A complexidade na disputa por melhor diretor
A corrida para melhor diretor está particularmente fluida devido ao sistema preferencial adotado pela Academia. Nele, votos excedentes são redistribuídos para segundas ou terceiras escolhas, o que pode favorecer candidatos que não lideram inicialmente, mas possuem ampla aceitação entre os membros.
Paul Thomas Anderson, com seu filme “One Battle After Another”, pode alcançar um número de votos tão expressivo que seus votos excedentes impulsionem outros concorrentes como Josh Safdie, Guillermo del Toro, Joachim Trier ou Ryan Coogler. Essa redistribuição torna a disputa menos previsível e potencialmente a mais apertada dos últimos anos.
A atuação na berlinda: equilíbrio entre favoritos e surpresas
Na categoria de melhor ator, a disputa revela-se aberta entre nomes consagrados e possíveis outsiders. Timothée Chalamet, Leonardo DiCaprio, Ethan Hawke, Michael B. Jordan, Wagner Moura, Jesse Plemons e Joel Edgerton são citados como fortes candidatos. A força das respectivas produções e o efeito “coattail” — votos por proximidade em outras categorias — também influenciam o resultado.
Já em melhor atriz, Jessie Buckley por “Hamnet” é considerada uma indicação certa, mas há espaço para uma renovação na lista. Emma Stone, em sua “era Cate Blanchett”, dispõe de grande prestígio, enquanto Kate Hudson conta com apoio influente de familiares do meio artístico. Nomes menos conhecidos como Chase Infiniti podem surpreender, embora corram o risco de ficar de fora, mesmo estando em filmes com grande visibilidade.
Outras categorias e apostas incertas
Documentário e melhor filme internacional permanecem como categorias altamente imprevisíveis, com títulos elogiados que ainda podem ser preteridos. Entre os documentários, “The Perfect Neighbor”, “The Alabama Solution” e “2000 Meters to Andriivka” têm apoio, mas enfrentam competição acirrada.
Na categoria internacional, além dos favoritos, produções de Tunísia, Japão, Iraque, Taiwan, Alemanha e Suíça atraem atenção, muitas vezes como descobertas pessoais dos votantes.
A corrida para coadjuvantes e indicações técnicas também traz nomes que podem ser confirmados ou surpreender, como Benicio del Toro, Sean Penn, Amy Madigan, Teyana Taylor, entre outros.
Um Oscar de volatilidade e surpresas à vista
O padrão das premiações anteriores indicaria um caminho relativamente previsível para as indicações de 2026, mas as conversas com eleitores apontam para um possível cenário de choques e mudanças abruptas, comparável ao que ocorreu no Oscar de 2003. Naquele ano, apesar do domínio de “O Senhor dos Anéis: O Retorno do Rei”, diversas indicações surpreendentes foram anunciadas, mudando o panorama esperado da premiação.

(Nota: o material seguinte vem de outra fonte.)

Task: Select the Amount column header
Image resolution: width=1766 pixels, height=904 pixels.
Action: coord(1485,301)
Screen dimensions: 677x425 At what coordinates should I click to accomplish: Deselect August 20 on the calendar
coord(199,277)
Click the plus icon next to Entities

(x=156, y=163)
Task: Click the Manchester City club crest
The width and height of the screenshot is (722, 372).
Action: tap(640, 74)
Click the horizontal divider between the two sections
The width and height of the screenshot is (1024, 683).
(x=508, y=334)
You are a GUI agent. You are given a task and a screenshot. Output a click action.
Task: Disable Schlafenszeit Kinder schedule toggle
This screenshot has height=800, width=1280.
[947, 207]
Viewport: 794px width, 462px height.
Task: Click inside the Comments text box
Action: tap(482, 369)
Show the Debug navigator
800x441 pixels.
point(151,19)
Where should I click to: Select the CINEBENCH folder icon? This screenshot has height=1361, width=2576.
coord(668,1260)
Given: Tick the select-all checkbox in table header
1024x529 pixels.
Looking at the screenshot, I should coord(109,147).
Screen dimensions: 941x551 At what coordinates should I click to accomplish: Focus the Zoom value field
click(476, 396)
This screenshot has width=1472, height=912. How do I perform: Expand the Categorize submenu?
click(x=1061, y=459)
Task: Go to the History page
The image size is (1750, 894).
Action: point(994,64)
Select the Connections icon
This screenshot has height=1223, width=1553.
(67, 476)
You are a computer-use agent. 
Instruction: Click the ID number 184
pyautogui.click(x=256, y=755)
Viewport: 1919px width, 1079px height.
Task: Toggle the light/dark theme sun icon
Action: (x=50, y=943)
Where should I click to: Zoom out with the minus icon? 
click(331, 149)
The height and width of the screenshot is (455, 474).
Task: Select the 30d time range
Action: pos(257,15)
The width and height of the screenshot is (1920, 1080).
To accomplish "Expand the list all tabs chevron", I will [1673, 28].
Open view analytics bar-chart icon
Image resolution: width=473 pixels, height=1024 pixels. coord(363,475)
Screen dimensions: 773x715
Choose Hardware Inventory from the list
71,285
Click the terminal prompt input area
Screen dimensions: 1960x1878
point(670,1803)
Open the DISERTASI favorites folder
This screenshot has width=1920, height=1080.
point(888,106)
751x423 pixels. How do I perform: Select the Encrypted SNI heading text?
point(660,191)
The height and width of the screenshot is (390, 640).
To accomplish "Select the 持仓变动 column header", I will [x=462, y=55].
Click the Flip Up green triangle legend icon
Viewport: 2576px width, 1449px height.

Com isso, a cerimônia que se aproxima pode registrar novidades inesperadas, novas expressões do cinema e transformações significativas nas categorias principais, evidenciando a pluralidade e a dinâmica atual da Academia.
—
Esta análise revela um Oscar 2026 marcado pela incerteza e pelo potencial de surpresas, em que o voto preferencial e a diversidade de produções elevam a tensão e o interesse pela disputa.